Hari itu, langit Surabaya masih kelabu, seolah belum selesai menangisi kejadian kemarin. Zea melangkah masuk ke kelas 9B dengan langkah ringan, membawa tas ransel dan botol minum bergambar bunga matahari. Ia baru sembuh dari demam ringan, dan hari ini adalah hari pertamanya kembali ke sekolah setelah izin dua hari.
Begitu masuk kelas, Zea langsung merasa ada yang berbeda.
Biasanya, teman-temannya menyambut dengan tawa, candaan, atau sekadar sapaan singkat. Tapi pagi itu, suasana kelas terasa sunyi. Beberapa anak duduk dengan kepala menunduk, sebagian lain berbisik pelan. Tidak ada yang tertawa. Tidak ada yang menyapa.
Zea duduk di bangkunya, membuka buku catatan, lalu menoleh ke arah Tasha yang duduk di sebelah.
“Sha, kenapa, sih, kelas kita kayak kuburan?” bisiknya.

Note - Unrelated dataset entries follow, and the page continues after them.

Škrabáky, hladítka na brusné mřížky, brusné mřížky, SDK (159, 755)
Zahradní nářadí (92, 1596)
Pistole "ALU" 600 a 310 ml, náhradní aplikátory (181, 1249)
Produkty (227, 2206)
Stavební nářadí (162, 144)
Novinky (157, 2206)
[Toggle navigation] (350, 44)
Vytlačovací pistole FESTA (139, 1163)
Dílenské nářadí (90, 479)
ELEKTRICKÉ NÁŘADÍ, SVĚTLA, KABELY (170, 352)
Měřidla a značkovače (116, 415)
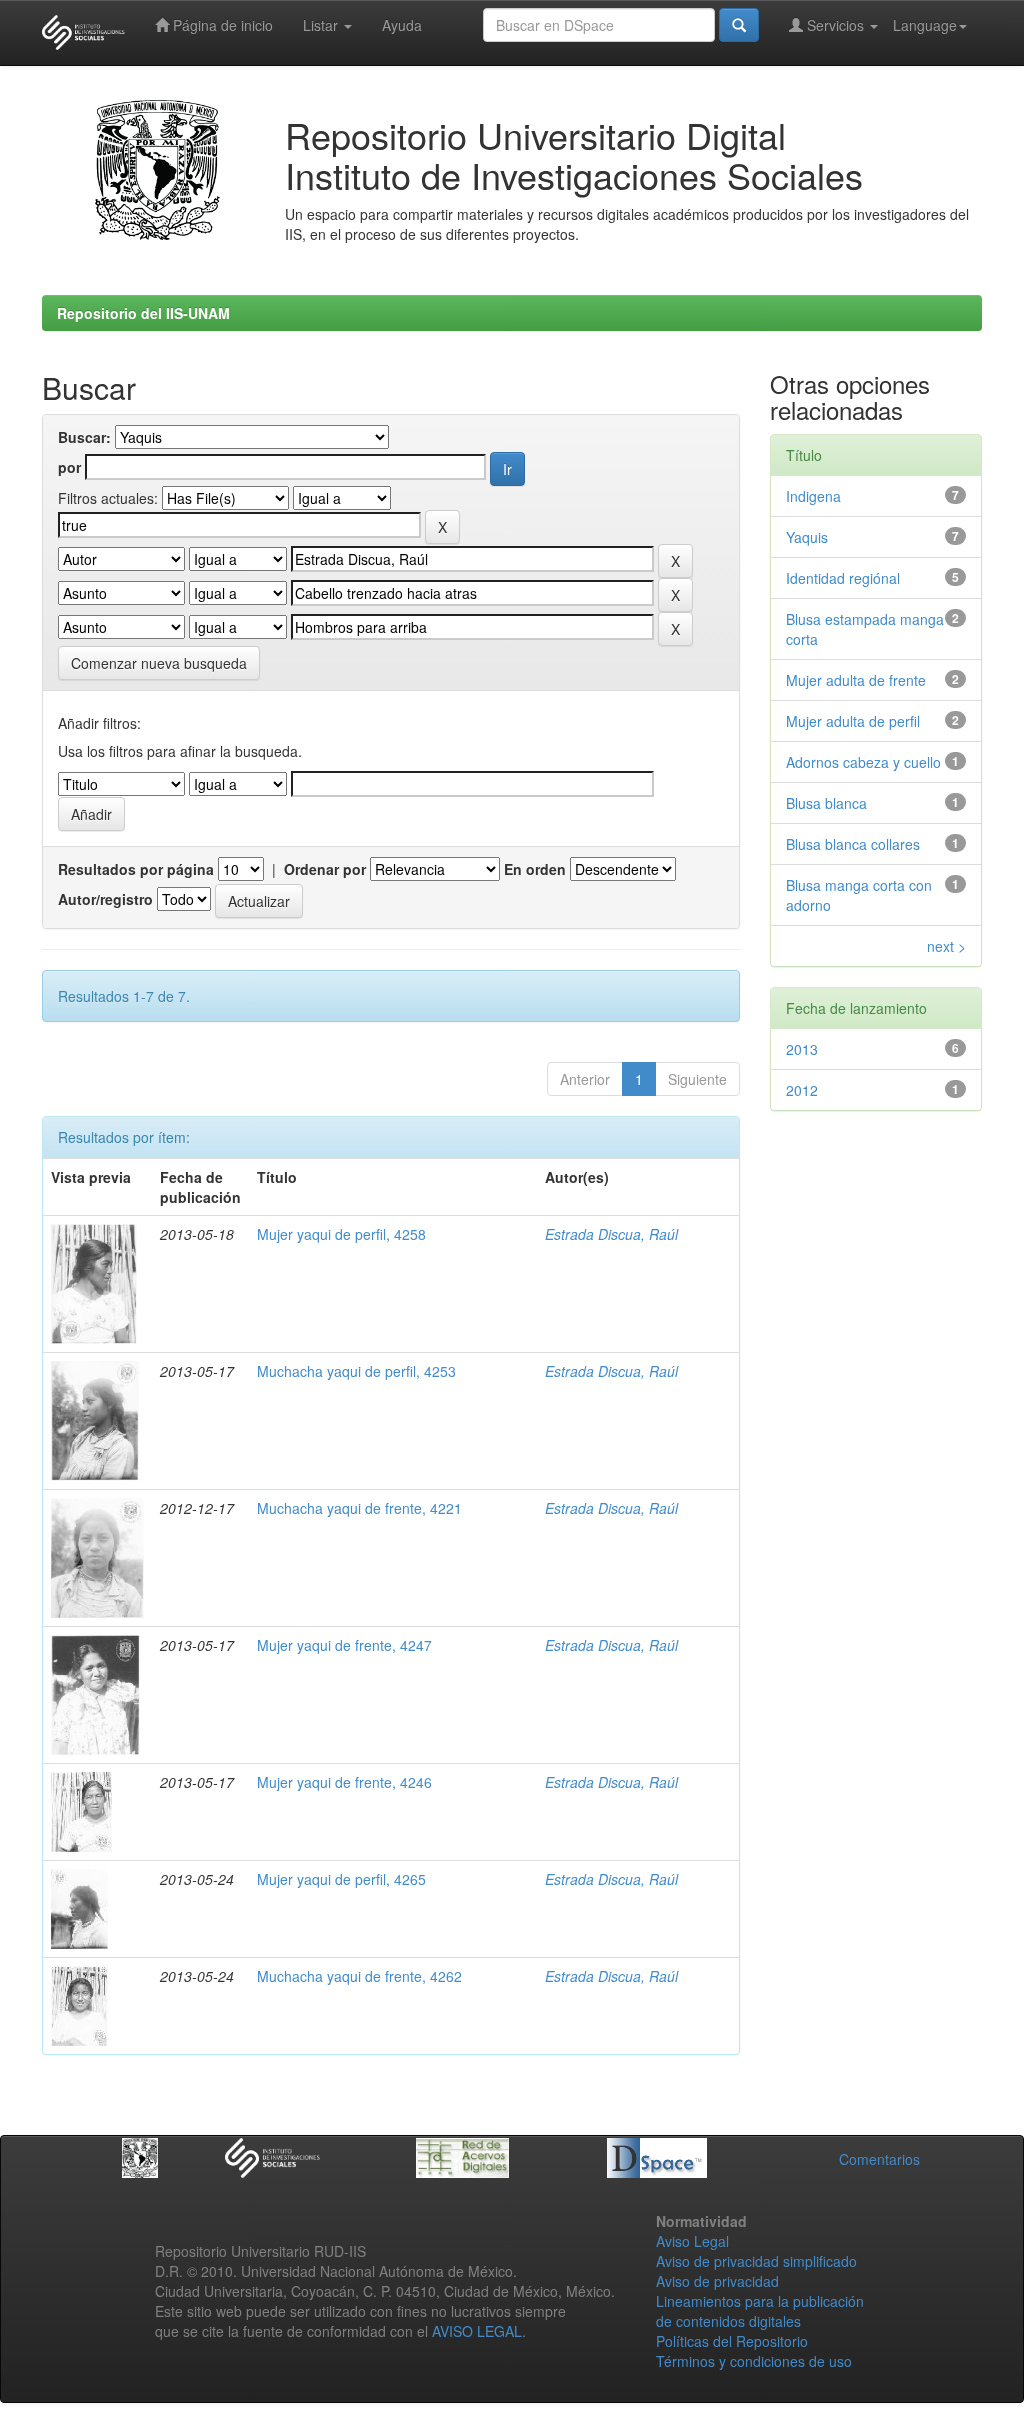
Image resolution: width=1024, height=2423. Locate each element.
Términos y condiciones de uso (754, 2361)
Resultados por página (136, 869)
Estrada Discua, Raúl (611, 1234)
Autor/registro (105, 899)
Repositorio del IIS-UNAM (143, 313)
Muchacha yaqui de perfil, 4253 (356, 1371)
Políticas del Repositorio (732, 2341)
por (69, 467)
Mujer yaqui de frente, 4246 (344, 1782)
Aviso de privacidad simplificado (756, 2261)
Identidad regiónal (843, 578)
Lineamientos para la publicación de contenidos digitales (760, 2311)
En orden (535, 869)
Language (925, 25)
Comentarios (879, 2159)
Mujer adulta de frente (856, 680)
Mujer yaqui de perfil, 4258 (341, 1234)
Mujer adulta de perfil (853, 721)
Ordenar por (325, 869)
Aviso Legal (692, 2241)
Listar (322, 25)
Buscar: (84, 437)
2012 (802, 1090)
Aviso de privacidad (717, 2281)
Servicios (835, 25)
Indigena (813, 496)
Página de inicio (221, 25)
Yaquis (807, 537)
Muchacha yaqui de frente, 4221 (359, 1508)
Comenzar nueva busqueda (159, 663)
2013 (802, 1049)
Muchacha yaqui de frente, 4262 (359, 1976)
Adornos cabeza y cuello (863, 762)
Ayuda (402, 25)
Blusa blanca (826, 803)
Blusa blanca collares (853, 844)
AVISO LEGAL (477, 2331)
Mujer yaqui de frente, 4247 (344, 1645)
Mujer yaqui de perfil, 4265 (341, 1879)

Tasha menoleh sebentar, lalu mendekat. “Kamu nggak tahu, ya?”
Zea menggeleng. “Aku, kan, sakit dua hari. Emang ada apa?”
Tasha menatap kanan-kiri, lalu berbisik, “Ada anak yang jatuh dari lantai dua.”
Zea terbelalak. “Hah? Siapa?”
“Belum tahu pasti. Tapi katanya kelas delapan Jatuhnya parah. Gara-gara pagar roboh.”
Zea menutup mulutnya. “Ya, ampun…”
Tasha melanjutkan, “Dan katanya… Pak Hadi yang bikin pagar itu goyang.”
Zea mengernyit. “Pak Hadi?”
“Iya. Ada yang bilang dia nyuruh anak itu bersandar di pagar. Terus… pagarnya lepas.”
Zea diam. Ia menatap meja, mencoba mencerna informasi itu.
“Siapa yang bilang gitu?” tanyanya pelan.